#### Your objective:
Look through the listing and report every line that has "width" in it.
*** Data in this exercise Section Begins ***
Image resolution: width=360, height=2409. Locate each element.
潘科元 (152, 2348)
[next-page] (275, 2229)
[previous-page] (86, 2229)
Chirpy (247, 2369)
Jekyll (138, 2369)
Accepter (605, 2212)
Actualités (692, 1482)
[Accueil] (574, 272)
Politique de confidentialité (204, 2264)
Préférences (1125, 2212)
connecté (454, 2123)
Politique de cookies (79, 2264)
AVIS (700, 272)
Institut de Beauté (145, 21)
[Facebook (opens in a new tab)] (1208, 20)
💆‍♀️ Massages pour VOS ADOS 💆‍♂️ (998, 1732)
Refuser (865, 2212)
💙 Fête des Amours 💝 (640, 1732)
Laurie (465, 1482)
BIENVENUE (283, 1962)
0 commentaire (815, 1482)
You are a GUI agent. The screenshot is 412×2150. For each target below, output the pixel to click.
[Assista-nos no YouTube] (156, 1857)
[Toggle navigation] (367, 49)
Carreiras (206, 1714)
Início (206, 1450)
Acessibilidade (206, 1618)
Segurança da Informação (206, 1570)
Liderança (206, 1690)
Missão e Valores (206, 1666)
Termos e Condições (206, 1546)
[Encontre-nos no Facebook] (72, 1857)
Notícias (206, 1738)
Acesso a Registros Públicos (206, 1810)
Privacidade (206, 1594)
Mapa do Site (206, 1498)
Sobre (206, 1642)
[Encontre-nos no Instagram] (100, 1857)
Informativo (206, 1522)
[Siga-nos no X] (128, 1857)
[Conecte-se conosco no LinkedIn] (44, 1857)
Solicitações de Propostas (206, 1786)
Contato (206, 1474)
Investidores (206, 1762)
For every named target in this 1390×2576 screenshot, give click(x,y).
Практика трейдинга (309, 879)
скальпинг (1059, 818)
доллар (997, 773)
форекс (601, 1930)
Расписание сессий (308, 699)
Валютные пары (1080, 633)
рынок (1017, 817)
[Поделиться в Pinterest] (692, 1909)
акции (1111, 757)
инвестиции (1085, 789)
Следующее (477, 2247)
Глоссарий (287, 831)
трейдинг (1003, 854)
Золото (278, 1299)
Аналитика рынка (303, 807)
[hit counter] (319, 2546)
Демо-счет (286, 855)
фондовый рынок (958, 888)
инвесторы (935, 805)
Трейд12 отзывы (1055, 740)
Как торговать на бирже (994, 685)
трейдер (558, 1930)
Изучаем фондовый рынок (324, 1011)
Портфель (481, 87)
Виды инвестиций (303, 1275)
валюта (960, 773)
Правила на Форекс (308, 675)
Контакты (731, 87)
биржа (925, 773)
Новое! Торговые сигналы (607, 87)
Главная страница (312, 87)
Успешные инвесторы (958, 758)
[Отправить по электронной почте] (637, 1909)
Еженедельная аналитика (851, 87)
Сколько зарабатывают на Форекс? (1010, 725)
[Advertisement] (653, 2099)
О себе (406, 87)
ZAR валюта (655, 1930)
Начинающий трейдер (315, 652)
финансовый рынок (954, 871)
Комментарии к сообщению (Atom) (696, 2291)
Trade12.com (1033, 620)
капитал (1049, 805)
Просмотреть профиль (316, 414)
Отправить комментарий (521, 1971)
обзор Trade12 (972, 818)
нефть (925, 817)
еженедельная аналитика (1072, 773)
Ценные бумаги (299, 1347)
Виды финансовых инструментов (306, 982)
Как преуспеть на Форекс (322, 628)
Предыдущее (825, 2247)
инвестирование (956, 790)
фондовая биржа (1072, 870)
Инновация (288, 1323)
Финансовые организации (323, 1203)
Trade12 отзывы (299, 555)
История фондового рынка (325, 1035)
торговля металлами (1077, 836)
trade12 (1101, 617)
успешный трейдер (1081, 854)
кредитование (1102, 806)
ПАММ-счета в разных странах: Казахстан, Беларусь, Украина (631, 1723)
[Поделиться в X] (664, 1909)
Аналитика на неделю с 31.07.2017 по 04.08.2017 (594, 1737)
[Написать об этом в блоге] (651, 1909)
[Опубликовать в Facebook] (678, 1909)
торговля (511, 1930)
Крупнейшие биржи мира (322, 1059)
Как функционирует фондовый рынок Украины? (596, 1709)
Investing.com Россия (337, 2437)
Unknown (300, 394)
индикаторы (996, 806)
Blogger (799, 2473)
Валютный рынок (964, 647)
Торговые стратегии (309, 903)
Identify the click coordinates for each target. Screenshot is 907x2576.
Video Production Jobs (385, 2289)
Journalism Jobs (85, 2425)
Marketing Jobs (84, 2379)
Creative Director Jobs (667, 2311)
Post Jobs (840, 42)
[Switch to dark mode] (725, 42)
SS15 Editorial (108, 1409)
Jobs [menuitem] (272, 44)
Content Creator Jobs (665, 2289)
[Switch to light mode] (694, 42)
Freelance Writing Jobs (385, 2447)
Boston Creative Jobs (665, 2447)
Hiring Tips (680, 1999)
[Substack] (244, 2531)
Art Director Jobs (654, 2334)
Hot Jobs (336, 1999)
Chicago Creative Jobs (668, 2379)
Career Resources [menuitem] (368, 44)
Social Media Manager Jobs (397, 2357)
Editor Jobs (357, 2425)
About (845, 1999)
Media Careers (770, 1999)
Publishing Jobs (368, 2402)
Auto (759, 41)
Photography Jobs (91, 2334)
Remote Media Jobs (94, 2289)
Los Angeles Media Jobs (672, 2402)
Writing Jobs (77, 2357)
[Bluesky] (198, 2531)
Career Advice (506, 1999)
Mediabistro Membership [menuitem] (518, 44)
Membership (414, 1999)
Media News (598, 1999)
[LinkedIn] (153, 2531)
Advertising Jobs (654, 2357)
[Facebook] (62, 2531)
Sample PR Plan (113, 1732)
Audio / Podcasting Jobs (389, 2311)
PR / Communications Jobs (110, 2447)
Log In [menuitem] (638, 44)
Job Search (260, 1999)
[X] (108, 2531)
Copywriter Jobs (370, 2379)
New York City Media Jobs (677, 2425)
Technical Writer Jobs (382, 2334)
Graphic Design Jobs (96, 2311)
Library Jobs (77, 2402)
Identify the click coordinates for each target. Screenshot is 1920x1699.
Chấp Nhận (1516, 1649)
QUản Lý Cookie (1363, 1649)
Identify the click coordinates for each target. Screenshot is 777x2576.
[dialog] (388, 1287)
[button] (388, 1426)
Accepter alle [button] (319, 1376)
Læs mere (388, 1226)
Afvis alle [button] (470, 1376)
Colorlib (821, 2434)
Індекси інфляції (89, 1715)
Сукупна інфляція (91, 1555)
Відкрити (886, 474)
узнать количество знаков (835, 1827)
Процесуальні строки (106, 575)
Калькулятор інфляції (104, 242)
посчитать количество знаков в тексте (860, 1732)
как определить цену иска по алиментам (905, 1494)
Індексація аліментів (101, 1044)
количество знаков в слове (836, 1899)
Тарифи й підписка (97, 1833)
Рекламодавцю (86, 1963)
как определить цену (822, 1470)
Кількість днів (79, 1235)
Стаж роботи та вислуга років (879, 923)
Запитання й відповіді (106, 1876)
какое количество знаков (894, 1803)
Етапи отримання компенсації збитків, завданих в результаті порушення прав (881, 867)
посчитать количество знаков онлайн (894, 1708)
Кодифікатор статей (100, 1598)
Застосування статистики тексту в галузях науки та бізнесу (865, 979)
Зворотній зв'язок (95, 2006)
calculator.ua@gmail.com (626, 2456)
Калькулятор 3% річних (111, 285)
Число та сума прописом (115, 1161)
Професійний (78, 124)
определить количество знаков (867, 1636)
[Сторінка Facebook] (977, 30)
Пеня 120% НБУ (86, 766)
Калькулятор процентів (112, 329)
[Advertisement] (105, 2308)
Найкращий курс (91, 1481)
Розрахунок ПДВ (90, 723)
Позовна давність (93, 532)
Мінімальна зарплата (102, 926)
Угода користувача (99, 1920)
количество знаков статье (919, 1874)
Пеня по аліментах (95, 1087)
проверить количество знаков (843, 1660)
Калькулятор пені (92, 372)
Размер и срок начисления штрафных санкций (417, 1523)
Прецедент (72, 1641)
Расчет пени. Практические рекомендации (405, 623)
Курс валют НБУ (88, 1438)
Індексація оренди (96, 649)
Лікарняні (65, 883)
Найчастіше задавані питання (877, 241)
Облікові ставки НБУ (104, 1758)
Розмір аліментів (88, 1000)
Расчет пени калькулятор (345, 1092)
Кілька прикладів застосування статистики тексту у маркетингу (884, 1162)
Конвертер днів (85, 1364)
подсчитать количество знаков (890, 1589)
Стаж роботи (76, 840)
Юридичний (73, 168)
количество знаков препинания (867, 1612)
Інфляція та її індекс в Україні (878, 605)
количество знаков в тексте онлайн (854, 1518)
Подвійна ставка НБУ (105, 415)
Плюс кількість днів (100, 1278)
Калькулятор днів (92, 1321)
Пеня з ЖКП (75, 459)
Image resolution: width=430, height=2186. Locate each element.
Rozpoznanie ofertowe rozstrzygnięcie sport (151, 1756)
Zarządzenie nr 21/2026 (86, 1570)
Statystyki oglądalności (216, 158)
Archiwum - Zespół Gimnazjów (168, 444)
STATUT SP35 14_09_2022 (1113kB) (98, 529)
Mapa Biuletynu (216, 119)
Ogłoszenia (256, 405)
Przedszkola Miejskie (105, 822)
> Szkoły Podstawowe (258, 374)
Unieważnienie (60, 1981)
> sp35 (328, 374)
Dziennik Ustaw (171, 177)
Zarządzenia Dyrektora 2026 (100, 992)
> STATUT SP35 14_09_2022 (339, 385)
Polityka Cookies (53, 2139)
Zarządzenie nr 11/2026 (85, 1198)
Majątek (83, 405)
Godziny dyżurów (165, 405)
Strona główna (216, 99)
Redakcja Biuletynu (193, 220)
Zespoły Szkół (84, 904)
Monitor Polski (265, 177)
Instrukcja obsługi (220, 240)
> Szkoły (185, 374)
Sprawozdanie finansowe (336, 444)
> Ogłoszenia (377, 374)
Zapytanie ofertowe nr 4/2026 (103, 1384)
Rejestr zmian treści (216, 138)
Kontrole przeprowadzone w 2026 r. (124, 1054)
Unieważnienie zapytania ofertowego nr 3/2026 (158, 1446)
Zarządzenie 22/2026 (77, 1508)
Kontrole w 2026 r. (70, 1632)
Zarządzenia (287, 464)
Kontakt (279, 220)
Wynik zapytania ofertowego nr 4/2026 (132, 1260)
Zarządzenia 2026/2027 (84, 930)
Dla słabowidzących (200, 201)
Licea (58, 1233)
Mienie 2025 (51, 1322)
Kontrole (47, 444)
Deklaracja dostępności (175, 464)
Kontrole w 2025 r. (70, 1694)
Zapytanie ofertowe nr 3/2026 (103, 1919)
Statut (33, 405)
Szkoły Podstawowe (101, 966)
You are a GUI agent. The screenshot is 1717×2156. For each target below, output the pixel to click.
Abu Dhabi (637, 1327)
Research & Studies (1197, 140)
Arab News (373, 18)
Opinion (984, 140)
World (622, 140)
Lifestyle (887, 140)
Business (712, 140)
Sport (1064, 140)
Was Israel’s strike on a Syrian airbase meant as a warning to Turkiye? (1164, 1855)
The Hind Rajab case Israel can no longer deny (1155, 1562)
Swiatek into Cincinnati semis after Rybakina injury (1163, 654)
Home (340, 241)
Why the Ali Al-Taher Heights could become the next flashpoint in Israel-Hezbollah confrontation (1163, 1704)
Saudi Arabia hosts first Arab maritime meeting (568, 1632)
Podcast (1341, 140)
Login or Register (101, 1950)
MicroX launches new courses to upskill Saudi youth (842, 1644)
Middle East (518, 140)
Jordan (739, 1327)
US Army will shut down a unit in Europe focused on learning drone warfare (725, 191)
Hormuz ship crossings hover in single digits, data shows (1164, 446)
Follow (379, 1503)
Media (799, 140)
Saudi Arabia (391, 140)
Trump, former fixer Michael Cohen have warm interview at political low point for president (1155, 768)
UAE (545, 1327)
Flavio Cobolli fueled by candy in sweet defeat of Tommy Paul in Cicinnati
*** Data in this exercise Section Ends ***
#### Response to the exercise:
Image resolution: width=360, height=2409. Locate each element.
Image resolution: width=430, height=2186. Locate each element.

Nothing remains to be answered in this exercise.